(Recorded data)
__________

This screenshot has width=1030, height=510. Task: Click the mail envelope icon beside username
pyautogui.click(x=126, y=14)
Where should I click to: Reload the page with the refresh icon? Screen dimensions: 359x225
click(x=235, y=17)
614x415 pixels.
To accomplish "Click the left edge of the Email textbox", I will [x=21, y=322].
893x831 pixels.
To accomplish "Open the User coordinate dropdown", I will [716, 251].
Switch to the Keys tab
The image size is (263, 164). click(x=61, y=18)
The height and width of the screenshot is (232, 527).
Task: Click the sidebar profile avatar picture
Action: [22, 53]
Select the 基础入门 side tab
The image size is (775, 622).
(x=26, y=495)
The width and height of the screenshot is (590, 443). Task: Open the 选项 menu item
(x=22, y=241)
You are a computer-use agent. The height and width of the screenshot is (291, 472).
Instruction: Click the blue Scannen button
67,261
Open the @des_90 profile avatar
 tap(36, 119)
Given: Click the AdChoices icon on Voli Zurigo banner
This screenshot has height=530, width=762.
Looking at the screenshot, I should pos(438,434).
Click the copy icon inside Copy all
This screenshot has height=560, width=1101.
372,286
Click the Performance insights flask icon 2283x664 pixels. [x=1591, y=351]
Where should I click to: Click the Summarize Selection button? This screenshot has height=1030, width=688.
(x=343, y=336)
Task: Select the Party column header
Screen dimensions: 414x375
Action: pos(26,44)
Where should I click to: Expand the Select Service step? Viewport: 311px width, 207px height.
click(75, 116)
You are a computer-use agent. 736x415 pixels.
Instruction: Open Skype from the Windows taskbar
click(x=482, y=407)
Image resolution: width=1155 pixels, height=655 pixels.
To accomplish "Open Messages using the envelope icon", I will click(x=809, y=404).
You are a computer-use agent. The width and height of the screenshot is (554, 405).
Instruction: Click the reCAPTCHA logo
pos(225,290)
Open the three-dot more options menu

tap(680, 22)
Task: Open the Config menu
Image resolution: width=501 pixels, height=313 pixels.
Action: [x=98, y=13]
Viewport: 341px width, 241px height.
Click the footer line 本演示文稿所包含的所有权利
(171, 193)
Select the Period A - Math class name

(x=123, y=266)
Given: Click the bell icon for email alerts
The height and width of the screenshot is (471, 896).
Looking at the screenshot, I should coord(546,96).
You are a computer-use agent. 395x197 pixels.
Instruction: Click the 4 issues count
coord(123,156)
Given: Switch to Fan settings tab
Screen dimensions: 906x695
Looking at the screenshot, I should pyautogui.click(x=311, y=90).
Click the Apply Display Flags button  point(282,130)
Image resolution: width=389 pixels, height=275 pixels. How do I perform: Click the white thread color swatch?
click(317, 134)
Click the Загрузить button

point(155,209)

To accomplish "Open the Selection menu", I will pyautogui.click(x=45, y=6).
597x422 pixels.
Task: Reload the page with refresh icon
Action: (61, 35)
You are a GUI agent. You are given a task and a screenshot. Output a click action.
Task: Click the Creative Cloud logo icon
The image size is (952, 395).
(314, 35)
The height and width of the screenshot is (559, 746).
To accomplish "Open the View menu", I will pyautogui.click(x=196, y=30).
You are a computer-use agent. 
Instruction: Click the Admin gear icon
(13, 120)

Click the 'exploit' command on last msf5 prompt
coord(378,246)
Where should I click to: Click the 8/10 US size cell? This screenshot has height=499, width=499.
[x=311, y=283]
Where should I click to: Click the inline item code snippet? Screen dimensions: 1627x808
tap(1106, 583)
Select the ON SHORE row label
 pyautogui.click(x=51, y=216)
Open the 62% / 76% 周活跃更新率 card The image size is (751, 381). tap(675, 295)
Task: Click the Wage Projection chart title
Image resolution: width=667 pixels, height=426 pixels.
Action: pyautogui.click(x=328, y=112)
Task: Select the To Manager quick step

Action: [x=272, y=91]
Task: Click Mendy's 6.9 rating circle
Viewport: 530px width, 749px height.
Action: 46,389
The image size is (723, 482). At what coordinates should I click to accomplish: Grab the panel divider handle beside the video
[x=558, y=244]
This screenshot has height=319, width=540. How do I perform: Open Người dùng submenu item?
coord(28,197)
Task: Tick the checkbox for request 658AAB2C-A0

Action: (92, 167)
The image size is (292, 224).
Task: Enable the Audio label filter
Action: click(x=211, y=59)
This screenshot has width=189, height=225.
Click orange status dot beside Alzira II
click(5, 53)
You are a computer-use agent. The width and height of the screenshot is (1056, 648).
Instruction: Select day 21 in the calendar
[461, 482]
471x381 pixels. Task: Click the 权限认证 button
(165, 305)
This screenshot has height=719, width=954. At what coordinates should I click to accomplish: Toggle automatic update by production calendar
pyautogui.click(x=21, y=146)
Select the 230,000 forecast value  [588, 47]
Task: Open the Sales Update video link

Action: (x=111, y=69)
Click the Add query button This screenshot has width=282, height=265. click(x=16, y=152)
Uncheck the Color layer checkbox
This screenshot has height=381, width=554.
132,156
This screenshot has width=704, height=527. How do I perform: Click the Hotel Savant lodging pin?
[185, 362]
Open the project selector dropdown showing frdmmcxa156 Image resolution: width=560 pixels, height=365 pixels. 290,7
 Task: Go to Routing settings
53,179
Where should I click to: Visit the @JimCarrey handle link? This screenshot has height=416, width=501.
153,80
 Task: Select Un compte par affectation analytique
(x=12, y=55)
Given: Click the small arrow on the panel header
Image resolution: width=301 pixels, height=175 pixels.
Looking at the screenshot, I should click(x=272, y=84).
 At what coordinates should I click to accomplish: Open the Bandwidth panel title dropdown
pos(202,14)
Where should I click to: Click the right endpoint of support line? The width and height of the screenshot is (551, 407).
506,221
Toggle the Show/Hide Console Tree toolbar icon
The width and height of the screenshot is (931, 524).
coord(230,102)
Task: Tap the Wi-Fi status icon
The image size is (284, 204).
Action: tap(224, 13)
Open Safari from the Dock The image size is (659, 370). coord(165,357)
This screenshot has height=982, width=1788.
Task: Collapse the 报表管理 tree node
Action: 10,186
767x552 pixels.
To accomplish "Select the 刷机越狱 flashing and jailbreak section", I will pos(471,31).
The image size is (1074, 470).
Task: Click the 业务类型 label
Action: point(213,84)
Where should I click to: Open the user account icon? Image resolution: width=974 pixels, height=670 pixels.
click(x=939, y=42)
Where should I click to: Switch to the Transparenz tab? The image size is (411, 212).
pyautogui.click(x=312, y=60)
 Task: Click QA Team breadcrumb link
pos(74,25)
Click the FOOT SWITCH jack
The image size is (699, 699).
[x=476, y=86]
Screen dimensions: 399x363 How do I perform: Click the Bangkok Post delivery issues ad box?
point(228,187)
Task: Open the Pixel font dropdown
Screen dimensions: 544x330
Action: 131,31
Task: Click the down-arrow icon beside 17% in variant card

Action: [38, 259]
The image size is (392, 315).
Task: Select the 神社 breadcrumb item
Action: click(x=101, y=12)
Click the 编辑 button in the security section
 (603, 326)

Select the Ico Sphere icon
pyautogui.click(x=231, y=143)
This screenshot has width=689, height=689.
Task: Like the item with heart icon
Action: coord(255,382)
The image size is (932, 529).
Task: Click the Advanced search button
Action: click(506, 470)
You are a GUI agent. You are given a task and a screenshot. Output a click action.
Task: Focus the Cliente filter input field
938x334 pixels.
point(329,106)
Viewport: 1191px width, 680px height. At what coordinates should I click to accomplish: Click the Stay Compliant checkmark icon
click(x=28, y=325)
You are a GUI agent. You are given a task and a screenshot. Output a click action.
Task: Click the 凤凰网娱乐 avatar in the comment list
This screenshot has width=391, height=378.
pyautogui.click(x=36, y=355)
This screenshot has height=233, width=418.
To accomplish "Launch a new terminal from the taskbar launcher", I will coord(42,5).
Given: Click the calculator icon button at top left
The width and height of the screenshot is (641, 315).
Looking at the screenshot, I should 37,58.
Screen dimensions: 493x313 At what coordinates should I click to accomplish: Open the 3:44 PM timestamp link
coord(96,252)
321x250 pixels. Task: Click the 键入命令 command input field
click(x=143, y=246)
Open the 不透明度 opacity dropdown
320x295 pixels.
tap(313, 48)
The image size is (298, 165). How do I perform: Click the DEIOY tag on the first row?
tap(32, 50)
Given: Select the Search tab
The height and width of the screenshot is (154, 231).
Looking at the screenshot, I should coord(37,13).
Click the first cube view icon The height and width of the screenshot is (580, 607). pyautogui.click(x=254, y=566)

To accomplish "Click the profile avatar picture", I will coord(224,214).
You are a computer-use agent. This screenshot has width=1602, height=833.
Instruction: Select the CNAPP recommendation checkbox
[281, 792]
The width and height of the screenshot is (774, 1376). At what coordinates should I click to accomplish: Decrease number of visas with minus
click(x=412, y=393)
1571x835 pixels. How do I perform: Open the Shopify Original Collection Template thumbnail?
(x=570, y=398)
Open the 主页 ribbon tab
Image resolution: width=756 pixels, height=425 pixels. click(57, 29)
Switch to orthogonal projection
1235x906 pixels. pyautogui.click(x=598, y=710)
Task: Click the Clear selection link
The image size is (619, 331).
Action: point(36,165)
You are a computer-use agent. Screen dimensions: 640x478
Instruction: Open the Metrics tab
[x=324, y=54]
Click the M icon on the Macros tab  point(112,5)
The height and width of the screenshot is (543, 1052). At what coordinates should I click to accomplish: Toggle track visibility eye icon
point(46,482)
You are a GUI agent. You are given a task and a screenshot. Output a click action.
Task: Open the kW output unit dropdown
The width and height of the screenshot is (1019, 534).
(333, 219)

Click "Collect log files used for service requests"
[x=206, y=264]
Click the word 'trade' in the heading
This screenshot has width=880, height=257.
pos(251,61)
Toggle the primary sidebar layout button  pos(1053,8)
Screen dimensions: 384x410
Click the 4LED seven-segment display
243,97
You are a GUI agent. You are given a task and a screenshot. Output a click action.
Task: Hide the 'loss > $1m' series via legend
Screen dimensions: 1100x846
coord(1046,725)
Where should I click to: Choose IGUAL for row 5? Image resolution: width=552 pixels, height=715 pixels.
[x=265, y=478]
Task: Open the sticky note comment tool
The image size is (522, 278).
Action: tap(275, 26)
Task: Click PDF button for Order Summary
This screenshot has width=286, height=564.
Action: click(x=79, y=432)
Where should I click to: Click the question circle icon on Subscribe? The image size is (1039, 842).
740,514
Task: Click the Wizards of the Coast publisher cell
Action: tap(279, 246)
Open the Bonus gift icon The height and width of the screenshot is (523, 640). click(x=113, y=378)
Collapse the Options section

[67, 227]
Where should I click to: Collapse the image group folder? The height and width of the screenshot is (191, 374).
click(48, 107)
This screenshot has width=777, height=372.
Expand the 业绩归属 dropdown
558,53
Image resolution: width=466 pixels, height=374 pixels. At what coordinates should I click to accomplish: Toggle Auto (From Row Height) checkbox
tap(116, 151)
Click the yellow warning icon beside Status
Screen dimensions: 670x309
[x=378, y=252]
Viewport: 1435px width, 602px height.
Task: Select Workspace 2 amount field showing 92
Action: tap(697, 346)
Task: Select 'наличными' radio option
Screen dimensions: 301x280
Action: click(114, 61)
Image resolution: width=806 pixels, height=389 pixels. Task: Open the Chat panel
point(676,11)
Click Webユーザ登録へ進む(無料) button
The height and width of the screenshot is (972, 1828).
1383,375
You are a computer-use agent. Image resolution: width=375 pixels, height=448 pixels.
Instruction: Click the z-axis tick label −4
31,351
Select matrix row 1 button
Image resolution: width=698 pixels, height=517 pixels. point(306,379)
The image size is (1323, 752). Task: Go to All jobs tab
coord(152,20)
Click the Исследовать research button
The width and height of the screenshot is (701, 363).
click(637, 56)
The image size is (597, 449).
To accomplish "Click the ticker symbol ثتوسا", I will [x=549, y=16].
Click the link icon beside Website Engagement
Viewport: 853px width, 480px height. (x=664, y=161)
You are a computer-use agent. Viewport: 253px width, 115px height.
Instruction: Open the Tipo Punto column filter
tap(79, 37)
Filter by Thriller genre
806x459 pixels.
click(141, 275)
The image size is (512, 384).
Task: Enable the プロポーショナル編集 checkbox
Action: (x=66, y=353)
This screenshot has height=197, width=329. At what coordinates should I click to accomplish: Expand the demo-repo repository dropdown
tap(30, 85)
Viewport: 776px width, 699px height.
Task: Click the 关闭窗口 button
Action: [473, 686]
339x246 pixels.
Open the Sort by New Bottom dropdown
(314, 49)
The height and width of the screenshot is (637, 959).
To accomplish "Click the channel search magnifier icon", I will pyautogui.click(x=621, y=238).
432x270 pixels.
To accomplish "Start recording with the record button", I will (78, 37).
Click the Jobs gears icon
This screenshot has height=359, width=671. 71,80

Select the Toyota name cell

__________

Assignment: Lines in the data that hold "comment" must be located and copied.

Answer box:
Task: Click the 凤凰网娱乐 avatar in the comment list
Task: Open the sticky note comment tool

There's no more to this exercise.